La méthode est imparable car le fabricant annonce l’arrêt des anciens conditionnements au moment où il propose les nouveaux. Impossible pour les distributeurs de choisir entre les deux versions : le document stipule qu’un rejet de ces nouveaux packagings et des prix qui les accompagnent entraînerait un refus de livraison par Unilever au récalcitrant… Hasard ou coïncidence, le bénéfice net d’Unilever au premier semestre de cette année a grimpé de 21 % et atteint 3,5 milliards d’euros.
«Technique ancienne»
Le groupe agroalimentaire, qui n’a pas souhaité répondre à nos questions, mettra sans doute en avant une hausse du prix des matières premières pour justifier cette double peine pour le consommateur (lire ci-contre) condamné à payer plus cher pour en avoir moins. Mais il suffit de vérifier les étiquettes au rayon glaces : un bac de crème glacée à la vanille de Madagascar fabriqué sous marque distributeur affiche, lui, un prix en baisse de 17 % pour la même quantité qu’auparavant. Le distributeur a répercuté directement au consommateur une diminution de 11 % du prix des matières agricoles et de 18% du coût de l’emballage.

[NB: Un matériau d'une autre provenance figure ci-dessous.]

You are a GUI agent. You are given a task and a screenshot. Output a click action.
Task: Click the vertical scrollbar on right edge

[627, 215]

«C’est une technique classique et ancienne, expose, désabusé, le PDG d’une grande enseigne de la distribution. L’industriel fait ce qu’il veut, je ne peux pas l’empêcher de réduire les portions de certains produits. Le rapport de force est inégal. Un grand groupe de l’agroalimentaire pèse en Bourse à peu près 45 fois plus qu’un distributeur français.» Avant de conclure par une litote : «Ethiquement, l’information donnée au consommateur est perfectible.»

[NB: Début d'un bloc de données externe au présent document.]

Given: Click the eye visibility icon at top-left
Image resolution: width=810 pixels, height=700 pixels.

De manière surprenante, Richard Panquiault, président de l’Institut de liaison des entreprises de consommation, qui représente les grandes marques, serait presque du même avis : «Il y a des efforts de clarification à faire», reconnaît-il, alors que ses adhérents sont justement ceux qui s’adonnent à la shrinkflation.

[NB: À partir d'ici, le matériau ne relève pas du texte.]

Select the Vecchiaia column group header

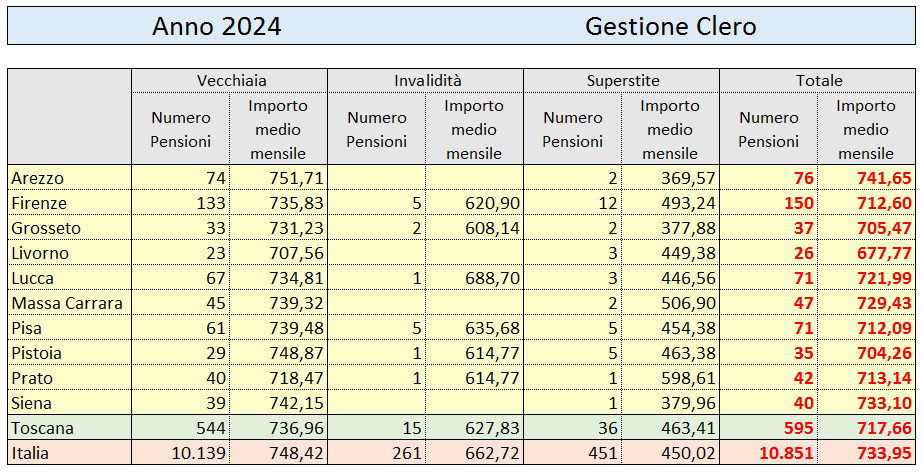(230, 81)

Autre grand groupe, Danone n’a pas souhaité répondre à nos questions et Lactalis dément pour sa part utiliser cette technique, tout en admettant des choix marketing pas si éloignés : «Il peut arriver, pour les nouveaux produits, que nous réduisions le poids de manière à conserver un prix attractif pour nos clients» précise un porte-parole du numéro 1 français des produits laitiers.
La shrinkflation serait-elle un dommage collatéral des relations dégradées entre la grande distribution et ses fournisseurs? Le député Renaissance Frédéric Descrozailles en est convaincu : «Bien sûr que c’est scandaleux, mais il serait temps que les industriels et les distributeurs s’assoient autour d’une table et laissent leurs flingues à l’entrée. Il n’y a qu’en France où les négociations de ce type sont aussi difficiles.»
Clairement lisible
La balle est donc dans le camp de Bruno Le Maire qui a annoncé un renforcement de l’information du consommateur : une loi ou un décret pourrait prochainement imposer aux industriels d’apposer sur l’emballage d’un produit une mention clairement lisible indiquant un changement de poids. Le ministre de l’Economie va néanmoins devoir affronter le puissant lobbying des industriels qui clameront avoir déjà constitué d’importants stocks non modifiables, tout en sortant les violons sur la hausse de leurs coûts de production. De toute évidence, il faudra leur tordre le bras et non plus leur «demander» poliment.